J'ai ajouté 1 Go de ram à mon mbp et ça change vraiment la vie, itunes se lance en 1 sec, iphoto est maintenant complètement fluide c'est vraiment un bonheur!!
Je pense avoir maintenant exactement ce que je cherche dans un ordi! une belle machine avec un os confortable et réactif!
Conclusion : faut pas lésiner sur la ram c'est le truc en plus qui change la vie!

Bonne soirée/nuit


----------



## StJohnPerse (23 Avril 2006)

De toutes les facons , Mac Os X est confortable a utiliser à partir de 512 de Ram


----------



## etudiant69 (24 Avril 2006)

Voire plus sur les Mactels 
Bicoz' la Pierre de rosette


----------



## zerozerosix (24 Avril 2006)

etudiant69 a dit:
			
		

> Voire plus sur les Mactels
> Bicoz' la Pierre de rosette



Oui je plussoie, la Pierre de Rosette, moi je dirais qu'elle pèse bien 512 à 1 Go (comme ça à la louche), donc 512 pour Mac OS, plus 512 pour Maria Angela Rosetta Mama Mia, ça nous fait du 1 à 1,5 Go... Sinon c'est la déception assurée, sauf à ne faire tourner que de l'universal...


----------



## belzebuth (24 Avril 2006)

zerozerosix a dit:
			
		

> Sinon c'est la déception assurée, sauf à ne faire tourner que de l'universal...
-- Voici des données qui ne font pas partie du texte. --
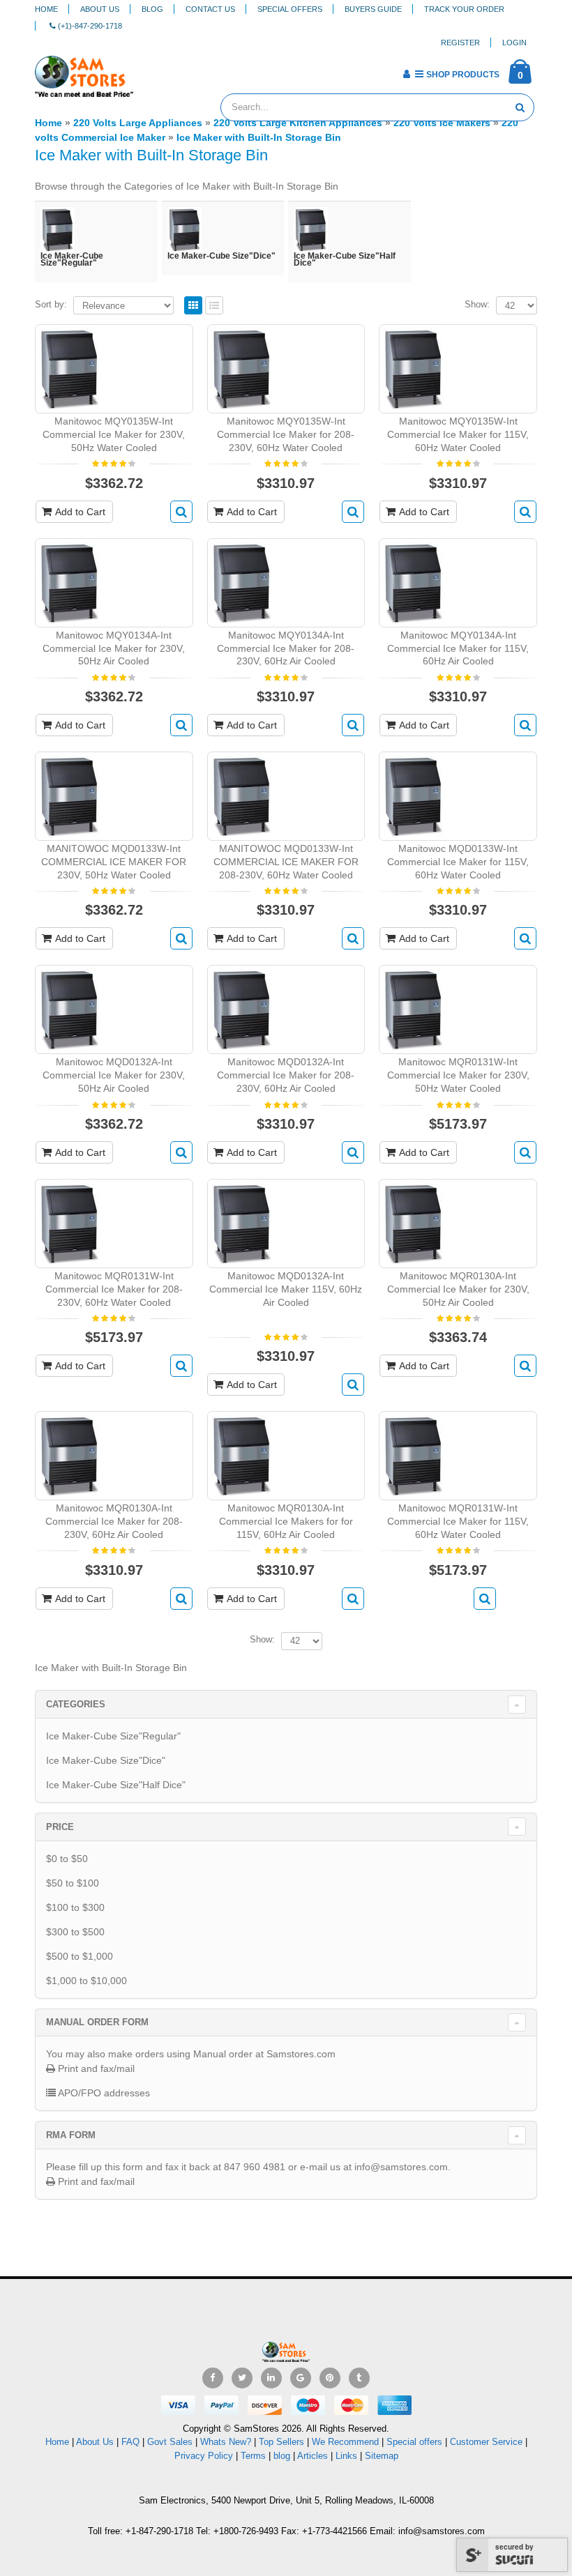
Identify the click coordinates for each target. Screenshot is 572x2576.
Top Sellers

et encore... 1Go = minimum syndical!


----------



## wolverine (24 Avril 2006)

belzebuth a dit:
			
		

> et encore... 1Go = minimum syndical!



en effet 1g c'est bien et c'est sur que ceux qui font souvent appel a rosetta 1,5g voir 2g c'est conseillé !


----------



## Zitounesup (24 Avril 2006)

Salut!
Revenant quelque peu au sujet principal de cette discussion, je suis l'heureux possesseur d'un MBP depuis un peu plus d'une semaine, et pour le moment, voilà mon avis:
J'aime :
- son look biensur! finesse, poids
- le clavier, vraiment très agréable au toucher et confortable, bon rétroéclairage
- la connectique sur les cotés (bon je sais je viens de switcher, donc pour moi tout était derrière avant  )
- la qualité de l'écran

J'aime moins :
- le petit bruit du proc  mais qui sait se faire oublier avec le mirror wiget
- j'ai parfois l'impression qu'il est trop fragile! héhé

Je n'ai pas encore eu le temps de bien le tester à fond mais ca devrait pas tarder.

Concerant la chaleur, il chauffe, oui, mais pas plus que mon ancien pc. Il est tout à fait suportable sur les genous, et même si certains disent que la zone au dessus des touches de fonction chauffe bcp, ce n'est perso pas l'endroit où mes doigts se balladent le plus!! alors... Qui plus est, faut bien évacuer la chaleur, c'et un principe physique!

Du point de vue du bruit, rien venant de l'écran pour moi, ni de vache planquée dans les ventilos. J'ai une week 11 pour info.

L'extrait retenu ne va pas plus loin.